Problem to solve:
All lines of the material that contain "computer" must be copied out.
•••••
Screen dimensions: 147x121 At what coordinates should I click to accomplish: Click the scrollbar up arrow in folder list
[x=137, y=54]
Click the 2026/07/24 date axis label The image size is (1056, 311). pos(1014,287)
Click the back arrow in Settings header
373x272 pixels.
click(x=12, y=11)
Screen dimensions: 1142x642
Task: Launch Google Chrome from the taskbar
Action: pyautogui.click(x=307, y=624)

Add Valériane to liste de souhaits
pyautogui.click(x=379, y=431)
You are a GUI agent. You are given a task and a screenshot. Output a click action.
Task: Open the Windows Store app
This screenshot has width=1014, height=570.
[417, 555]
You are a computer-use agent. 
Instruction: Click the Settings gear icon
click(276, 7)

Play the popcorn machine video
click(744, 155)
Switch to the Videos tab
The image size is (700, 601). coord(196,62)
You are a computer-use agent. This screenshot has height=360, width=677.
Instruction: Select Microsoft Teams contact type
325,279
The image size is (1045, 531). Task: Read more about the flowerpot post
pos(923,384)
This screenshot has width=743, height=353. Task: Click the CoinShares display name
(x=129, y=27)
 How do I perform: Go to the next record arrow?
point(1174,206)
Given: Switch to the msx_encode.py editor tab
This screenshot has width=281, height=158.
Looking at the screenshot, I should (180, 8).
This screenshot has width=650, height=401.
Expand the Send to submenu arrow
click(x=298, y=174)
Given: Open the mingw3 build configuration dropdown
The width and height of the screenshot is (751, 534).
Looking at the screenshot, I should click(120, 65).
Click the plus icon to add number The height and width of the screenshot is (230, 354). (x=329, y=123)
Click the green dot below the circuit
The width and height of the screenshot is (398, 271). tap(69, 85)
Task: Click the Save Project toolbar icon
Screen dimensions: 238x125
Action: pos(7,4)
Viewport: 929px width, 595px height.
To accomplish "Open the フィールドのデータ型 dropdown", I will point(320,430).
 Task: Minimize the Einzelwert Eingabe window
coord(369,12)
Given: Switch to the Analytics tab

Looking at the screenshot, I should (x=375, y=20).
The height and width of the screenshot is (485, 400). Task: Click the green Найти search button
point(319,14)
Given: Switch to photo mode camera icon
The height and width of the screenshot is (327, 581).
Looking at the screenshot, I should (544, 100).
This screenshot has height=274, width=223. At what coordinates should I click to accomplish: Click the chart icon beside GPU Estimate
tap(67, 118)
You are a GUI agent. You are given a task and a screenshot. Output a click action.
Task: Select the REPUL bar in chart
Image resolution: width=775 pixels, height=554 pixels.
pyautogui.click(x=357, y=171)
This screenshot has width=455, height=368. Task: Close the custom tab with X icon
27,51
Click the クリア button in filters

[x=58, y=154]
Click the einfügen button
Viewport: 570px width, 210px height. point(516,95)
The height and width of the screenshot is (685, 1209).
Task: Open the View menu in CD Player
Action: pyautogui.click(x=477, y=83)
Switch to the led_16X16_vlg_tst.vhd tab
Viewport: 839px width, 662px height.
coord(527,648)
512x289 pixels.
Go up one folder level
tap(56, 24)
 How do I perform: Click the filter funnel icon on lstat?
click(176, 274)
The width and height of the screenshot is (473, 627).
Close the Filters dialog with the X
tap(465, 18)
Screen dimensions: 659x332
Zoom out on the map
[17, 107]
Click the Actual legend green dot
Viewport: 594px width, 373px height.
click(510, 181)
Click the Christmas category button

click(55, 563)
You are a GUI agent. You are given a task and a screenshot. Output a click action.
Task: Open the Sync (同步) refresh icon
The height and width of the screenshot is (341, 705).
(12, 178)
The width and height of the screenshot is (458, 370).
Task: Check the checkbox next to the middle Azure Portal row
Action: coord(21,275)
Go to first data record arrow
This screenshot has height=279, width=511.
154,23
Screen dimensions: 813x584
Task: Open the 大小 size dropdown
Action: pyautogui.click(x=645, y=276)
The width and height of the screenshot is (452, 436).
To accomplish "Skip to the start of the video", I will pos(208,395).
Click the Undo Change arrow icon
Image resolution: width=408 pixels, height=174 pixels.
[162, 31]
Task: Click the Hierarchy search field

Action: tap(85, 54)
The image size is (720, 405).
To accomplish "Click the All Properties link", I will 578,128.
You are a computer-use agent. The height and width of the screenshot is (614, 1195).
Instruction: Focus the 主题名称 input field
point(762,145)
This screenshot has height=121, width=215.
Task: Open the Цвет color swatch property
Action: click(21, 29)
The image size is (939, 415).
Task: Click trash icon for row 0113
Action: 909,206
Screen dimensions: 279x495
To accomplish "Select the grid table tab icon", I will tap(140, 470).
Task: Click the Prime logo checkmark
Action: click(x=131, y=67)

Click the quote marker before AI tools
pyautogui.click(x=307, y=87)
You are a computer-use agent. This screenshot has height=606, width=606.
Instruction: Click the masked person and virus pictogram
•••••
Answer area:
You are a computer-use agent. 
You are a computer-use agent. This screenshot has height=360, width=677.
You are a computer-use agent. The height and width of the screenshot is (614, 1195).
You are a computer-use agent. This screenshot has height=606, width=606.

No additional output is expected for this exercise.